WHAT THE TASK ASKS → In your answer, give each entry again exactly as it appears.

RAW DATA →
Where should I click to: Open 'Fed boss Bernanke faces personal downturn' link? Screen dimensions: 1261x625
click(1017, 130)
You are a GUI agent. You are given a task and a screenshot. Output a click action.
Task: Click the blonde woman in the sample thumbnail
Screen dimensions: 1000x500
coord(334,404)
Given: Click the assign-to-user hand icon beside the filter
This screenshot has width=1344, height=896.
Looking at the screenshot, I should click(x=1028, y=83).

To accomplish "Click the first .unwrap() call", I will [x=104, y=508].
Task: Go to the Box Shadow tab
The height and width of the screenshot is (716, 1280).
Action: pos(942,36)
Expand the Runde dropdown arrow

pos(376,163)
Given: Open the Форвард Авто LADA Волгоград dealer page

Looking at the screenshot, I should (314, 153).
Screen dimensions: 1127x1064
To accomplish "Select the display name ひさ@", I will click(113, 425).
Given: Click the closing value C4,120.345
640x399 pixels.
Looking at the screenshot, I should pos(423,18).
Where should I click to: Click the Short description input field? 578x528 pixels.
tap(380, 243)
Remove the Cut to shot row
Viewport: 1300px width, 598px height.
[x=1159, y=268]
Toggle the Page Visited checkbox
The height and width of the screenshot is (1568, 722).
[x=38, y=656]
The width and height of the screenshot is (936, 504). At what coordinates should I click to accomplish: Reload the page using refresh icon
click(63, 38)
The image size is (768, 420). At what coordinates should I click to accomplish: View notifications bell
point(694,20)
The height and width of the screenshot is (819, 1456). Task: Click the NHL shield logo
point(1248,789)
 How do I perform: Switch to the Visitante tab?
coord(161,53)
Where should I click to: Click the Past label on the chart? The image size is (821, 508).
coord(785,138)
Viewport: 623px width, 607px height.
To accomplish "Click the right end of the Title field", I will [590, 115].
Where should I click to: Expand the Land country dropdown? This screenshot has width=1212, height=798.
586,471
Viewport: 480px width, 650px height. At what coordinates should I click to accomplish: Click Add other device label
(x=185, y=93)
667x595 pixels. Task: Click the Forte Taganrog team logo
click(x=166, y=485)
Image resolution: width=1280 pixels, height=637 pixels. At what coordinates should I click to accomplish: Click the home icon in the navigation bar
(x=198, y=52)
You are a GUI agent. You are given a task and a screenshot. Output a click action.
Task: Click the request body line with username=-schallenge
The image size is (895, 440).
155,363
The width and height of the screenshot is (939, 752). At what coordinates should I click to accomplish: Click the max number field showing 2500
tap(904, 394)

FINAL ANSWER →
Where should I click to: Open 'Fed boss Bernanke faces personal downturn' link? Screen dimensions: 1261x625
click(1017, 130)
You are a GUI agent. You are given a task and a screenshot. Output a click action.
Task: Click the blonde woman in the sample thumbnail
Screen dimensions: 1000x500
coord(334,404)
Given: Click the assign-to-user hand icon beside the filter
This screenshot has width=1344, height=896.
Looking at the screenshot, I should click(x=1028, y=83).

To accomplish "Click the first .unwrap() call", I will [x=104, y=508].
Task: Go to the Box Shadow tab
The height and width of the screenshot is (716, 1280).
Action: pos(942,36)
Expand the Runde dropdown arrow

pos(376,163)
Given: Open the Форвард Авто LADA Волгоград dealer page

Looking at the screenshot, I should (314, 153).
Screen dimensions: 1127x1064
To accomplish "Select the display name ひさ@", I will click(113, 425).
Given: Click the closing value C4,120.345
640x399 pixels.
Looking at the screenshot, I should pos(423,18).
Where should I click to: Click the Short description input field? 578x528 pixels.
tap(380, 243)
Remove the Cut to shot row
Viewport: 1300px width, 598px height.
[x=1159, y=268]
Toggle the Page Visited checkbox
The height and width of the screenshot is (1568, 722).
[x=38, y=656]
The width and height of the screenshot is (936, 504). At what coordinates should I click to accomplish: Reload the page using refresh icon
click(63, 38)
The image size is (768, 420). At what coordinates should I click to accomplish: View notifications bell
point(694,20)
The height and width of the screenshot is (819, 1456). Task: Click the NHL shield logo
point(1248,789)
 How do I perform: Switch to the Visitante tab?
coord(161,53)
Where should I click to: Click the Past label on the chart? The image size is (821, 508).
coord(785,138)
Viewport: 623px width, 607px height.
To accomplish "Click the right end of the Title field", I will [590, 115].
Where should I click to: Expand the Land country dropdown? This screenshot has width=1212, height=798.
586,471
Viewport: 480px width, 650px height. At what coordinates should I click to accomplish: Click Add other device label
(x=185, y=93)
667x595 pixels. Task: Click the Forte Taganrog team logo
click(x=166, y=485)
Image resolution: width=1280 pixels, height=637 pixels. At what coordinates should I click to accomplish: Click the home icon in the navigation bar
(x=198, y=52)
You are a GUI agent. You are given a task and a screenshot. Output a click action.
Task: Click the request body line with username=-schallenge
The image size is (895, 440).
155,363
The width and height of the screenshot is (939, 752). At what coordinates should I click to accomplish: Click the max number field showing 2500
tap(904, 394)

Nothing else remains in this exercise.